Clothing of the slain in a Rwandan Church
Last year Rwandans in places around the world acknowledged the 25th anniversary of the Rwandan genocide. Many of the perpetrators of the terrible violence which resulted in anywhere from 500,000 to a million deaths were brought to justice, including religious leaders. Others managed to escape and begin new lives despite their part in atrocities.
Last week one of the most wanted fugitives 84-year-old Felicien Kabuga was arrested in a town near Paris, France. He was, a wealthy businessman accused of supplying machetes to killers and broadcasting propaganda urging mass slaughter.

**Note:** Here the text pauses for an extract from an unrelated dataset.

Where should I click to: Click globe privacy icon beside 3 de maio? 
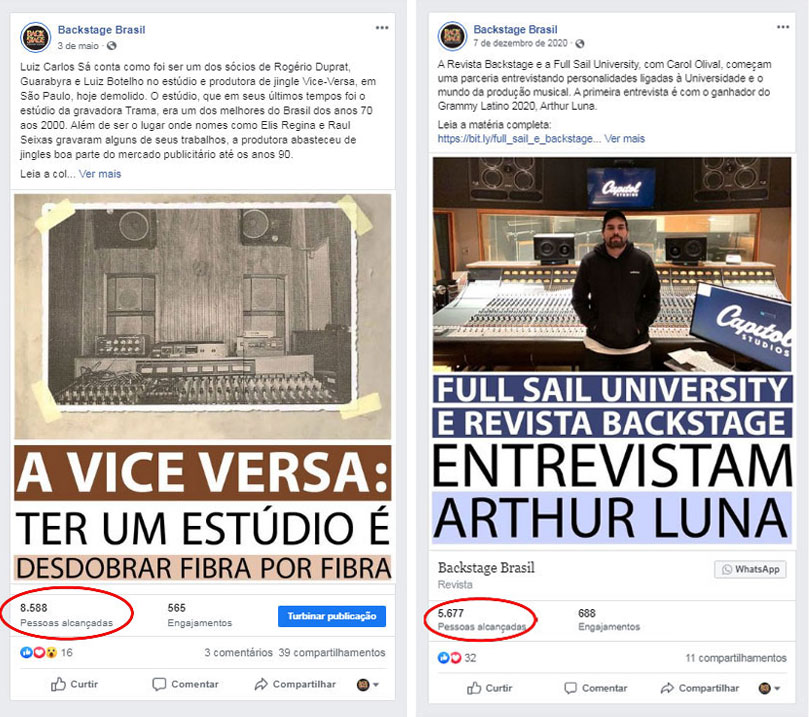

The US offered a $5 million reward for information leading to Kabuga's arrest
In many Rwandan communities people took refuge in churches, only to be slaughtered there, sometimes betrayed by pastors and priests. Some of those churches became memorials to the murdered, grim museums to betrayal. Through the years I'e read stories of those who were able to forgive despite their profound losses and it's almost incomprehensible that they could do so. Ofen they were betrayed by neighbours and even family members. In 2016 Rwanda bishops ask for forgiveness for part Catholics played in 1994 genocide
There is a Forgiveness Project website which might interest you. https://www.theforgivenessproject.com/stories/jean-paul-samputu/
This arrest brought to mind the Netflix series, Black Earth Rising, which is about the continuing efforts to find those who were behind the genocide to justice. They may not have held the machetes, but they are guilty of murder, just the same. It's important that people such as Kabuga are found and held to account. What a world.